OBJETIVO 1: Enumera todas las personas que se mencionan por su nombre en el artículo sobre la decadencia de Occidente.
OBJETIVO 2: Reescribe como una lista breve el párrafo del artículo sobre la decadencia de Occidente que empieza con «Otros ubican el inicio de la decadencia», conservando sus hechos principales.
OBJETIVO 3: Prolonga el artículo sobre la decadencia de Occidente a partir de su último párrafo.

ARTÍCULO:
┏━━
Sin embargo, lo de Burr no es nostalgia por el esplendor sino desolación por la decadencia que vendría. El nuevo salto al nihilismo. Algunos ubican el origen de la descomposición en el ataque a las Torres Gemelas. Ahí es cuando se le clavó la daga al imperio. Haya medido o no la magnitud del daños que ocasionaría, al bárbaro Bin Laden le salió muy bien: los progressive liberals hicieron un mea culpa bochornoso que calificaba de merecido el ataque por los excesos de Occidente, sin reparar en que los bárbaros odian todo lo que ellos adoran. Se anunciaba ya una gran confusión moral. Además, en esos años se inauguró la posverdad con la mentira flagrante de Bush y Colin Powell sobre las armas de destrucción masiva de Saddam para justificar la guerra más imbécil jamás peleada.
Otros ubican el inicio de la decadencia en el meltdown financiero del 2008. El resquebrajamiento no fue tanto económico cuanto que moral dado que la recuperación fue rápida y las finanzas, de hecho, quedaron mejor de lo que estaban antes. Pero sí se fracturó la doctrina del progreso inevitable, el relato de que Occidente había llegado a una irreversible estabilidad. La crisis no sólo hizo parecer que el cuento era mentira, sino que las élites confeccionaban artificialmente ese cuento. Fue entonces que se desenterraron las viejas demagogias y los encuadres maniqueos: ricos contra pobres, oprimidos contra opresores. Se inyectó desconfianza e incertidumbre, incredulidad y recelo.
Con el ambiente cargado de emociones negativas, llegaron las benditas redes sociales. Muchos las ven como causa del derribamiento de la ciencia y el liberalismo porque democratizaron la opinión, deslegitimaron a los expertos, derrumbaron a los guardianes, y relativizaron la verdad objetiva. En pocas palabras, hicieron realidad el sueño del posmodernismo donde todas las opiniones valen lo mismo, donde no hay ninguna jerarquía de veracidad y no hay forma de discernir la verdad de la mentira. Las redes trajeron el caos que lleva al autoritarismo. Una distopía en donde no puedes confiar en nada ni en nadie, y en la que la información de los tiranos vale lo mismo que la de los demócratas; una cacofonía en la que es muy difícil organizar una resistencia.
┗━━
INFORMACIÓN EXTRAÍDA:
┏━━
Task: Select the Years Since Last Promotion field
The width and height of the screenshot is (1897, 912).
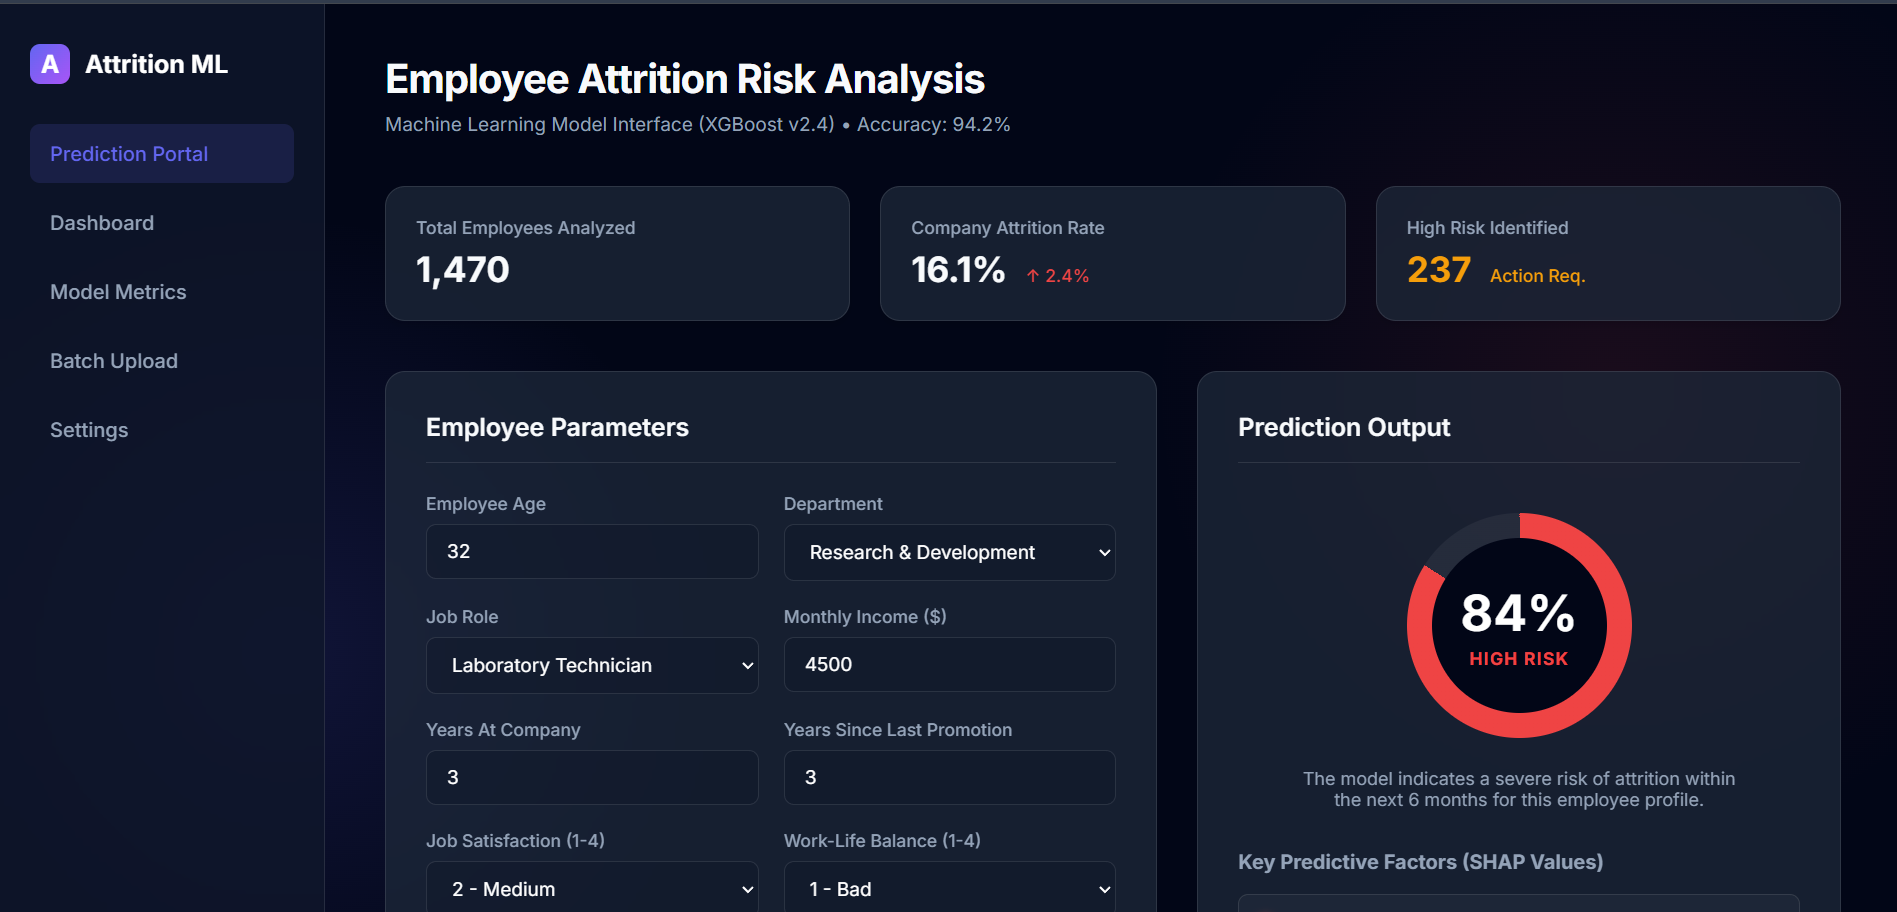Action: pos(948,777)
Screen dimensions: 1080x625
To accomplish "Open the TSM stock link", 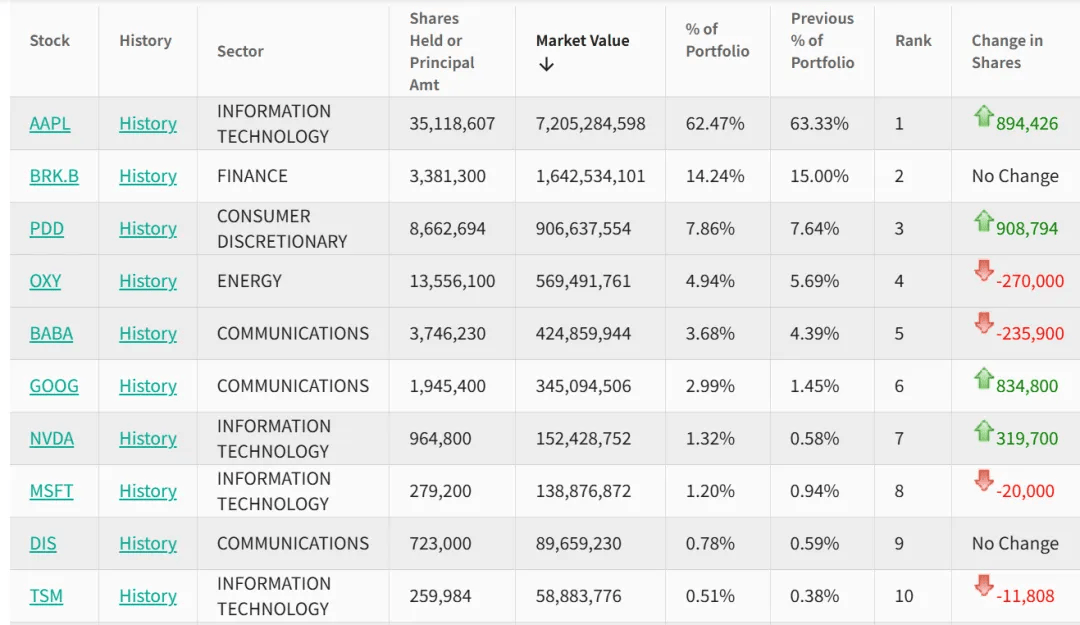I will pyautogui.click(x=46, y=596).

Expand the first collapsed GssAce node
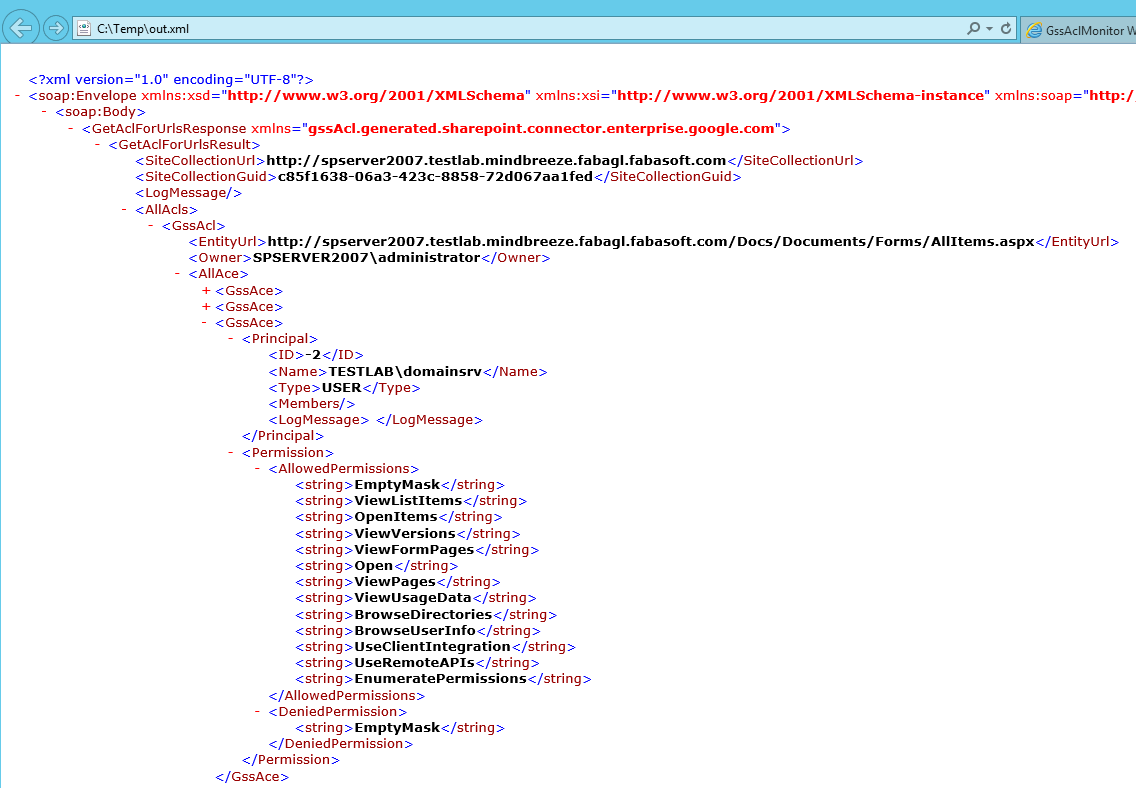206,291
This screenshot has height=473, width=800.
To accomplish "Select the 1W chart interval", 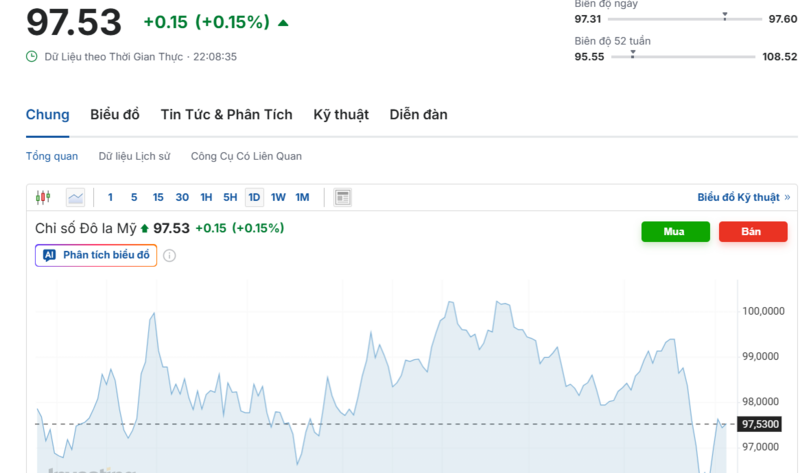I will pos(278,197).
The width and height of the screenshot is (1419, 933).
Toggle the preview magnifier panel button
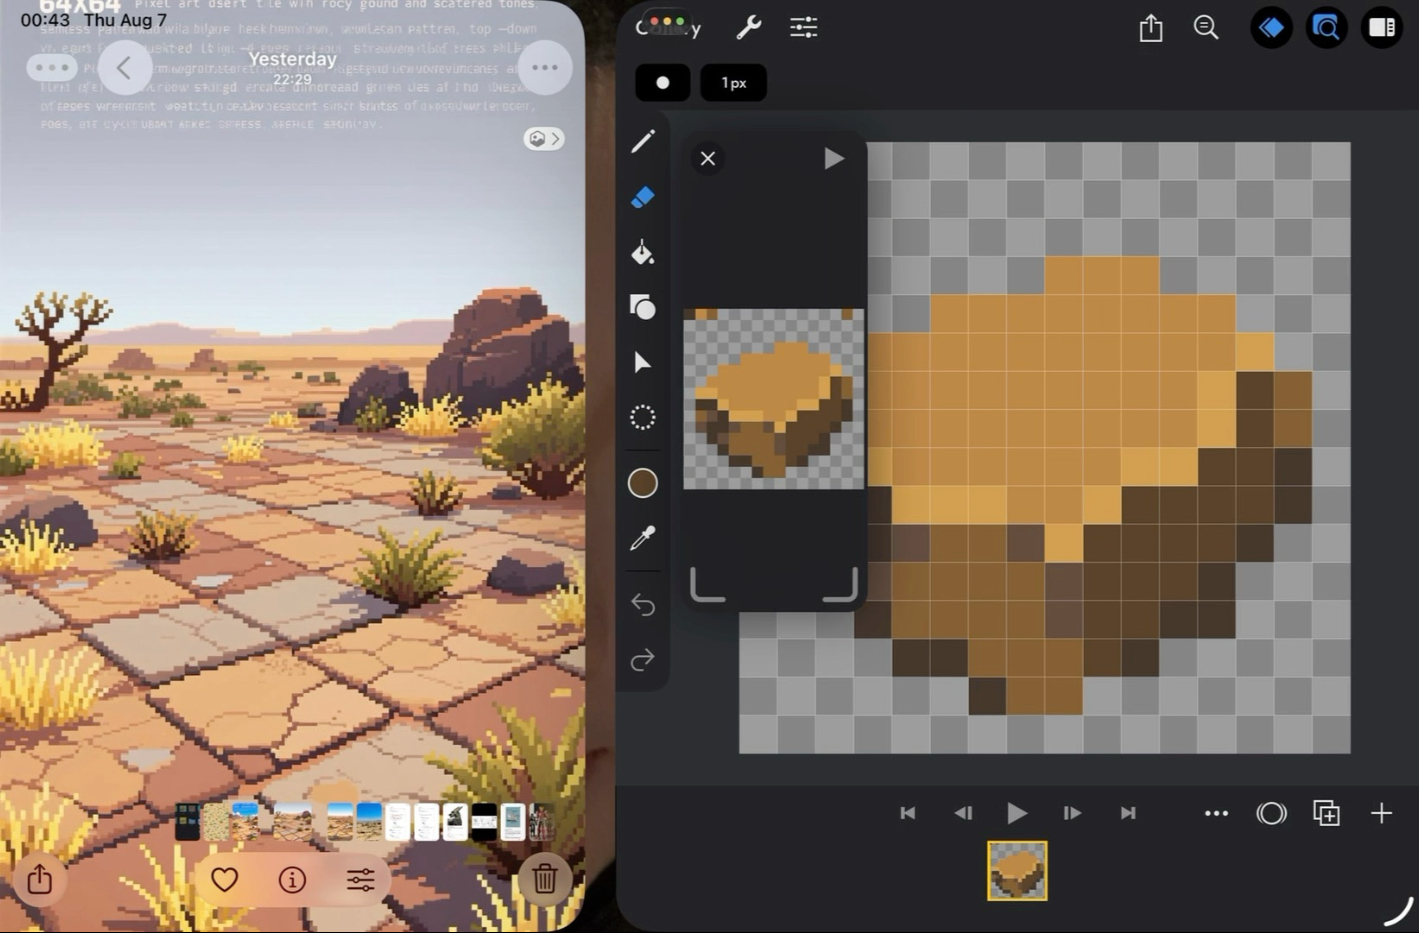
┗━━
RESPUESTA REDACTADA 1: Burr, Bin Laden, Bush, Colin Powell y Saddam.

RESPUESTA REDACTADA 2:
- Algunos sitúan el inicio de la decadencia en el colapso financiero de 2008.
- La ruptura fue más moral que económica, porque la recuperación fue rápida y las finanzas quedaron mejor que antes.
- Se quebró la doctrina del progreso inevitable, es decir, el relato de que Occidente había alcanzado una estabilidad irreversible.
- La crisis hizo parecer que ese relato era falso y que las élites lo fabricaban artificialmente.
- Resurgieron las viejas demagogias y los encuadres maniqueos, como ricos contra pobres y oprimidos contra opresores.
- Se extendieron la desconfianza, la incertidumbre, la incredulidad y el recelo.

RESPUESTA REDACTADA 3:
Y, bueno, qué horrible se ha puesto todo. Guardo especial aversión por el maldito wokeísmo y sus epifenómenos. Después de los noventa se puede ver con mucha claridad una reacción oscurantista contra la libertad y el individuo. Dominan las tribus con su nuevo orden jurídico basado en identidades. Esa protección moral les ha dado permiso de perseguir, linchar y cancelar todo lo que atente contra la nueva jerarquía de estamentos. Gente como yo se encuentra al final de la cadena alimenticia. No es queja, pues me da vigor para la resistencia, pero a veces preferiría la paz de Fukuyama. Me hubiera gustado que no existiera el MeToo: esa regresión a la barbarie medieval, esa inquisición espeluznante, esa cacería de brujas animada por un ímpetu premoderno que disuelve todas las garantías de la Modernidad como la presunción de inocencia, la ley, el derecho a un juicio justo. Preferiría mil veces que no existieran cuotas de género o raciales que utilizan la victimización como vía de chantaje para descomponer el mérito. Tampoco me gusta un mundo en guerra con la creación artística en el que un comité moral puede decirle a un director de cine, a un escritor o a un pintor cómo hacer su obra.
El comediante Bill Burr sugería hace poco que el mundo se debió haber acabado en los noventa.
Me hubiera encantado ahorrarme también a todos los demagogos iliberales que pudren por dentro a nuestras democracias: desde Trump y Bolsonaro hasta Putin y López Obrador. Me gustaría borrar de un plumazo a este régimen guacamolero de resentidos iletrados que regresó como zombi desde la ultratumba de nuestra peor historia a cobrarse su agravio emocional. Me gustaría que no hubiera mañaneras ni que se estuvieran incinerando mis impuestos en refinerías, trenes ecocidas y en mantener a una subclase clientelar. Me gustaría no estar financiando a mi propio verdugo. Aunque, bueno, en el caso de México tampoco esperaba mucho. Me rompe más el corazón EEUU, donde me eduqué bajo el aura de Jefferson y Paine. Me entristece que la democracia liberal más antigua del mundo esté estrujada y en riesgo de muerte entre un estafador con ínfulas de autócrata y aquel wokeismo colándose en todas las instituciones como agua en los recovecos.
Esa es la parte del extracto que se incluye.